Collected data entries:

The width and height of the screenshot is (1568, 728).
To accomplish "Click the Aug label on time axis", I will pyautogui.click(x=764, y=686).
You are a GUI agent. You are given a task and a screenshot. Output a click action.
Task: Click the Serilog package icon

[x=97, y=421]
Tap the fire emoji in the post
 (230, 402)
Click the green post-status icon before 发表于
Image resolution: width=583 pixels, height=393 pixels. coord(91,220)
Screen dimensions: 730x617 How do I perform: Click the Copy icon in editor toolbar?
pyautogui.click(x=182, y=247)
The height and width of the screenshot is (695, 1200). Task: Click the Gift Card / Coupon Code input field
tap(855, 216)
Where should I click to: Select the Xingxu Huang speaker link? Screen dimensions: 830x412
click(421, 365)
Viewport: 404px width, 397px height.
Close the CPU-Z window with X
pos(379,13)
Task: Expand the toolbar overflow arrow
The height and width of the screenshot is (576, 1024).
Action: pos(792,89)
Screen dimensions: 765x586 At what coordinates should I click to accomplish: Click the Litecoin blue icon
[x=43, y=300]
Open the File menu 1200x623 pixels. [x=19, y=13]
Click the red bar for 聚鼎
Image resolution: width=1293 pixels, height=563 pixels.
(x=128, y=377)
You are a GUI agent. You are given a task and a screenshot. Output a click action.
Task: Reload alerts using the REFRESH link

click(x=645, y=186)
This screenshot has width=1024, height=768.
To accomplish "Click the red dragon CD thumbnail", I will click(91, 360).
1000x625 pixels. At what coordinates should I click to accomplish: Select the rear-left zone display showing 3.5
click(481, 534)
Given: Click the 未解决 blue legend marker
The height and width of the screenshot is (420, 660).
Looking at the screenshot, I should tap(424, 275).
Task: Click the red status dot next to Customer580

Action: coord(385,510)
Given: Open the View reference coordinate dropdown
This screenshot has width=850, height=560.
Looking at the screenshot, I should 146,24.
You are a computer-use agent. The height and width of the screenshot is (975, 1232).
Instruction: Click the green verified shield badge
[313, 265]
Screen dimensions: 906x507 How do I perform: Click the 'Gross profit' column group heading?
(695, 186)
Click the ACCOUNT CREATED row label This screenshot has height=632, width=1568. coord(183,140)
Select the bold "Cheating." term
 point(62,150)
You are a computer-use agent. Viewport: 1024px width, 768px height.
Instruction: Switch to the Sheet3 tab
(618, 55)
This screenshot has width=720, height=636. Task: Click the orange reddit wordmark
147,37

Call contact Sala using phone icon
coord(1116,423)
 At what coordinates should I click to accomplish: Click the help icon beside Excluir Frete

▶ [Required action]:
Every line in the records above that contains the word "label" is to be copied out.

▶ [Result of this exercise]:
To accomplish "Click the Aug label on time axis", I will pyautogui.click(x=764, y=686).
Click the ACCOUNT CREATED row label This screenshot has height=632, width=1568. coord(183,140)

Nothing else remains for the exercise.